# Tall beginner plants for 30" tall tank



## ptbee (Apr 5, 2015)

I've been keeping cichlids for years but have never kept any plants in my tanks.
I recently upgraded to a 110 high tank with a 3d background and keep staring at the filter intakes and they're driving me CRAZY! I've thought about plastic or silk plants to help cover them up, but the purist in me resents it.
Can anyone recommend some tall plants that would work well in covering up these intakes in my 30" tall tank? I have a good amount of rock and am thinking of using clay pots for planting them in since they would be hidden behind the rock work. Are there even any "cichlid friendly" plants that would grow to 30"?
Any insight would be much appreciated. TYIA!


----------



## Deeda (Oct 12, 2012)

Which cichlids do you own? Some fish are rather hard on live plants.


----------



## Deeda (Oct 12, 2012)

I see that you have the following,
" lol. Too many to name, mostly peacocks though. Lots of yellow labs too. Are there any plants in general that are better for cichlids? I'd rather not have the plants I keep dictate how I stock my tank. If that's the case, I'd rather go fake..."

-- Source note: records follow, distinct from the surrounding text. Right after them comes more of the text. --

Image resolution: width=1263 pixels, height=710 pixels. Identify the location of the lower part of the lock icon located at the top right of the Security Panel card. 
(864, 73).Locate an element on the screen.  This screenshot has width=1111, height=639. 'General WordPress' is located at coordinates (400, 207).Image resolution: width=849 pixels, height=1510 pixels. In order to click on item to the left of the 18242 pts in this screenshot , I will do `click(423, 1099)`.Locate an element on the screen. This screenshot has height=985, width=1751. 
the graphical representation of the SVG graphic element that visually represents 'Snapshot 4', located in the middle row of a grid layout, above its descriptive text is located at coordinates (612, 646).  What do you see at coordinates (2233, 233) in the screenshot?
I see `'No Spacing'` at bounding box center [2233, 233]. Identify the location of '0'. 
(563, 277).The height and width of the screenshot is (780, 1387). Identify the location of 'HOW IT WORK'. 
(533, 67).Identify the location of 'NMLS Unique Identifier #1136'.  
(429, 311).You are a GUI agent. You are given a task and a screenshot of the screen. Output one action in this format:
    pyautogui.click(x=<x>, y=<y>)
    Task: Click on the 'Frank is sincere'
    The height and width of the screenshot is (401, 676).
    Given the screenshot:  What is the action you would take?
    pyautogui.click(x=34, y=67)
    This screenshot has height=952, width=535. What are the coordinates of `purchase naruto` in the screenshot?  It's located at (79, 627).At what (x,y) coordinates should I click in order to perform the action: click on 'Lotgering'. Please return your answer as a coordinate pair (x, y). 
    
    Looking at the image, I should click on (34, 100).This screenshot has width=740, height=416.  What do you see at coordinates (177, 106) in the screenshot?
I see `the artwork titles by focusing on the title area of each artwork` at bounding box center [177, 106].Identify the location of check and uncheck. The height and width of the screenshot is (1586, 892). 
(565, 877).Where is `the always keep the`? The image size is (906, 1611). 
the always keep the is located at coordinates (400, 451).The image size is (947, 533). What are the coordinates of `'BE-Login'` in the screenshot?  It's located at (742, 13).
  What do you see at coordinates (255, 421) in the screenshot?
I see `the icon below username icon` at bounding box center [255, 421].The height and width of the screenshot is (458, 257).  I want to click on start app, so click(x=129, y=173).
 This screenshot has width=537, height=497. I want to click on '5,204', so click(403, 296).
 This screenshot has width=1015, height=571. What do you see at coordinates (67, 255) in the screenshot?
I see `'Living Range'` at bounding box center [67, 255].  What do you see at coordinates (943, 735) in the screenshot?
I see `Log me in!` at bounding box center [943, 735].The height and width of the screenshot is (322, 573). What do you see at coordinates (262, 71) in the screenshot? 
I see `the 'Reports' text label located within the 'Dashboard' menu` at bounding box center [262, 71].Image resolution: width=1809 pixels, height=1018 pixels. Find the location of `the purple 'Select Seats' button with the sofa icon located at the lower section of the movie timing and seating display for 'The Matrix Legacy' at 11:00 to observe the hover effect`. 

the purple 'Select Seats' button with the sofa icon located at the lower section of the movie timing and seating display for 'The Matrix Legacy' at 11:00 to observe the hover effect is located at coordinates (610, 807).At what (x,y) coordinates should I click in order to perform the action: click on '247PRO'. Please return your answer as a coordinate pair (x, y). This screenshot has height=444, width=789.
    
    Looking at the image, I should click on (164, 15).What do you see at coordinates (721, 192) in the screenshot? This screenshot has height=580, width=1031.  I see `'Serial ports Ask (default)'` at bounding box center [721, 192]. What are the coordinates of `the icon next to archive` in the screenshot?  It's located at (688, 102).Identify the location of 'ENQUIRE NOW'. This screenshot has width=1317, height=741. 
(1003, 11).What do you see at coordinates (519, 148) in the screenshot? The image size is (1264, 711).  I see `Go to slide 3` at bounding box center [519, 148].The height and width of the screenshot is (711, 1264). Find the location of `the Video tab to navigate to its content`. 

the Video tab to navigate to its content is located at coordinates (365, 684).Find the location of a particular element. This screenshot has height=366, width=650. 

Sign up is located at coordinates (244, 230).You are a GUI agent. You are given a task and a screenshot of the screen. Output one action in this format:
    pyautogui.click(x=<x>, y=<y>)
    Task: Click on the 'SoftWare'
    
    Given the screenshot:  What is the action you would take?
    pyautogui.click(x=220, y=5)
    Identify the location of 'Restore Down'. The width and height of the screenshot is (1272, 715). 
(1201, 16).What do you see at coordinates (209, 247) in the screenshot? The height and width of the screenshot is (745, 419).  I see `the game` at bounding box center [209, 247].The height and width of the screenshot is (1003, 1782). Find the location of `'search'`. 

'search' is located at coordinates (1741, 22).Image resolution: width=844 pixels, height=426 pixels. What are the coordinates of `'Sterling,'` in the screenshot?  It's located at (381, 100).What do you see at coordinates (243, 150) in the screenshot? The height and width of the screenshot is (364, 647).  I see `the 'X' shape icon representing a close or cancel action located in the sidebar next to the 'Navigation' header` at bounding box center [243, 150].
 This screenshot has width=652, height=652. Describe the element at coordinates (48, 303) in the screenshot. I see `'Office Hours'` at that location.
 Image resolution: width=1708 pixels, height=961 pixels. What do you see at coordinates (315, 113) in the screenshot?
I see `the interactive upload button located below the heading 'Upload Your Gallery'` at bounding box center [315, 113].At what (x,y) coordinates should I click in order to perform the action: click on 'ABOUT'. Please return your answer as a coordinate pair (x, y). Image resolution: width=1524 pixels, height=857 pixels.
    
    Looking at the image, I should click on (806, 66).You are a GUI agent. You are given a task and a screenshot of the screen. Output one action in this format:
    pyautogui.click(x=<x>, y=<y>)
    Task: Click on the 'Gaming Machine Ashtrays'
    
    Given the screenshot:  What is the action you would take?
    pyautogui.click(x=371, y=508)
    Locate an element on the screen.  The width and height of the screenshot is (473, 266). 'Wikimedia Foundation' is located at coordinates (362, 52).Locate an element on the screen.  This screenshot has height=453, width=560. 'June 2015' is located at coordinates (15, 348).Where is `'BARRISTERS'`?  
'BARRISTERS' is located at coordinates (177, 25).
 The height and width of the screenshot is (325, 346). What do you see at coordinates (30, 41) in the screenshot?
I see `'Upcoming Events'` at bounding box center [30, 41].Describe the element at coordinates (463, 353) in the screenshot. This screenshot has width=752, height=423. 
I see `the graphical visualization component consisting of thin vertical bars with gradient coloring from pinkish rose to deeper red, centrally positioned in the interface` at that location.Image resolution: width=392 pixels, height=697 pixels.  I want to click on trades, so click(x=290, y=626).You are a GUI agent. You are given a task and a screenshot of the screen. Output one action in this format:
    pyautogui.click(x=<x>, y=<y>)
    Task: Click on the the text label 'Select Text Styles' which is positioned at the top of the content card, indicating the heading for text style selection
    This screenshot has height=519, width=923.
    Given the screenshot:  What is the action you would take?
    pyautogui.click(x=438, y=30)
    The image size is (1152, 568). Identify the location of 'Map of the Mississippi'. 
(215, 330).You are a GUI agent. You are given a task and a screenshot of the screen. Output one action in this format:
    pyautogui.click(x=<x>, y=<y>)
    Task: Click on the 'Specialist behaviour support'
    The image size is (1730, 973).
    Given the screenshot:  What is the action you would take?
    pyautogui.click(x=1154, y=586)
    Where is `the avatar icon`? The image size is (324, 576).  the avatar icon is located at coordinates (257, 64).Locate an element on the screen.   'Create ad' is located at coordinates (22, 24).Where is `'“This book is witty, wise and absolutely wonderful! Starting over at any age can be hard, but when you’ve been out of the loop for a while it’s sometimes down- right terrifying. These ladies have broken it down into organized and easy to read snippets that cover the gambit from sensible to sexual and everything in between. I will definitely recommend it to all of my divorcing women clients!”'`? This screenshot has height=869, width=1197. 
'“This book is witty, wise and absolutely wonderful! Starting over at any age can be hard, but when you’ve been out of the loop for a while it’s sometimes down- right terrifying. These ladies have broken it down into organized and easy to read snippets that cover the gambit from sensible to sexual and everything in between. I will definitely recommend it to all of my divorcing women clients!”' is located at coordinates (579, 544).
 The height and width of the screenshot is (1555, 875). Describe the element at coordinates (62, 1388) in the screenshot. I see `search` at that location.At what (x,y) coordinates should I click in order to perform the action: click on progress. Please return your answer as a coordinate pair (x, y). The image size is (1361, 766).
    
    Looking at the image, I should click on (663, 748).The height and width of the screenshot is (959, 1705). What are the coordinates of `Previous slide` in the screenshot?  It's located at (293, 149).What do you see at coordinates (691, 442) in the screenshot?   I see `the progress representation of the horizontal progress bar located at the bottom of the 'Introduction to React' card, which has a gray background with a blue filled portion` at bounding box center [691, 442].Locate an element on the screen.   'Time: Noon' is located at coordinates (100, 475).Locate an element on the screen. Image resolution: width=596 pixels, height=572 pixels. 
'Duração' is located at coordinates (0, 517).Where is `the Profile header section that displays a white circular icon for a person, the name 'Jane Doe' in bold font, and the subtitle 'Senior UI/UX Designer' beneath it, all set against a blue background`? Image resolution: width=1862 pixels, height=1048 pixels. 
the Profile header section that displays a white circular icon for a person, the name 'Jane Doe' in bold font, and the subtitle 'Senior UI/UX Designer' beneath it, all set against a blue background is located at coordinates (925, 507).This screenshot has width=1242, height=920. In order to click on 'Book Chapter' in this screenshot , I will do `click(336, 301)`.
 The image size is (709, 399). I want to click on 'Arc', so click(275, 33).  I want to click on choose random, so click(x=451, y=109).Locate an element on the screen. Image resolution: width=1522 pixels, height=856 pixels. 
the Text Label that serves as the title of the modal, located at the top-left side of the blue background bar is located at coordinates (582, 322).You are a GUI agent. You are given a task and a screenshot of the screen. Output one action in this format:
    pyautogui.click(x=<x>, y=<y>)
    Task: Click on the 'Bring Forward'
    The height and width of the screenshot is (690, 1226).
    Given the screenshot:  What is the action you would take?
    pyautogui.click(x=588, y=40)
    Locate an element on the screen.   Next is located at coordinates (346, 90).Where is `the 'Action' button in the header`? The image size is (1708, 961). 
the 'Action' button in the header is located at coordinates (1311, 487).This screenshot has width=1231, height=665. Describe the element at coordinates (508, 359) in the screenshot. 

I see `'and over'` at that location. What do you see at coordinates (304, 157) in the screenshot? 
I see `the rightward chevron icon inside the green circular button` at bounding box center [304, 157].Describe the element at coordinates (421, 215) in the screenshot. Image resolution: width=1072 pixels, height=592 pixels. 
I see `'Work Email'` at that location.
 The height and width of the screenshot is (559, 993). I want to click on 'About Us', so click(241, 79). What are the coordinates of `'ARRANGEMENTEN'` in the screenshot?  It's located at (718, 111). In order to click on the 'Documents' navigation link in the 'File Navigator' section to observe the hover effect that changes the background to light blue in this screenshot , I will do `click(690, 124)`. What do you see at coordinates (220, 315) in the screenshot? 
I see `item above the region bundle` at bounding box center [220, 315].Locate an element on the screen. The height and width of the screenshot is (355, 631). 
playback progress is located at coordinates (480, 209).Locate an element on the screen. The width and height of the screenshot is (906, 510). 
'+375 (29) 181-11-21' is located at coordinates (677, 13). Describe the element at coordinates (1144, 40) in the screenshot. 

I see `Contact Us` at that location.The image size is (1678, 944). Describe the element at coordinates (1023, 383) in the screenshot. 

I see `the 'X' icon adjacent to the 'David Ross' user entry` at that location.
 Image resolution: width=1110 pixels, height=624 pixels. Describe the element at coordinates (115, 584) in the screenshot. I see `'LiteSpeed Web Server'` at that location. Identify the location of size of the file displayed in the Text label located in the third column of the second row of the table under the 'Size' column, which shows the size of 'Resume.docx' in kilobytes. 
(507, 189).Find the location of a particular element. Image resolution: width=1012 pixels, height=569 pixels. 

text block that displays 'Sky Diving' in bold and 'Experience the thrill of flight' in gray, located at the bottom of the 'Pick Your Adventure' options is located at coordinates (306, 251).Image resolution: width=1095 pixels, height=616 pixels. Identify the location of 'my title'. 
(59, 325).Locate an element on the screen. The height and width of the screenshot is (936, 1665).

Anubias 'nana' or Java fern will work but it should be tied or super glued to the rocks. I had both in a tank when I had peacock cichlids. I also had great luck with a wide leaf Vallisneria but I don't remember which one it was. It can be planted in the substrate and grows fairly tall though you need to locate it away from the filter intakes to avoid the leaves getting stuck on the intake strainer.


----------



## The Dude315 (May 19, 2015)

Jungle and spiral vals will cover it up and tend to work well in cichlid tanks as long as the roots are protected by some stones so they can't be uprooted


----------



## Als49 (Jul 11, 2014)

You can try the big variants of anubias such as: anubias heterophylla and anubias coffefolia. They'll get big and tall more than 30 cm and can be tied to the pipe of the filter intake to cover them up so you no longer have to stare at them.


----------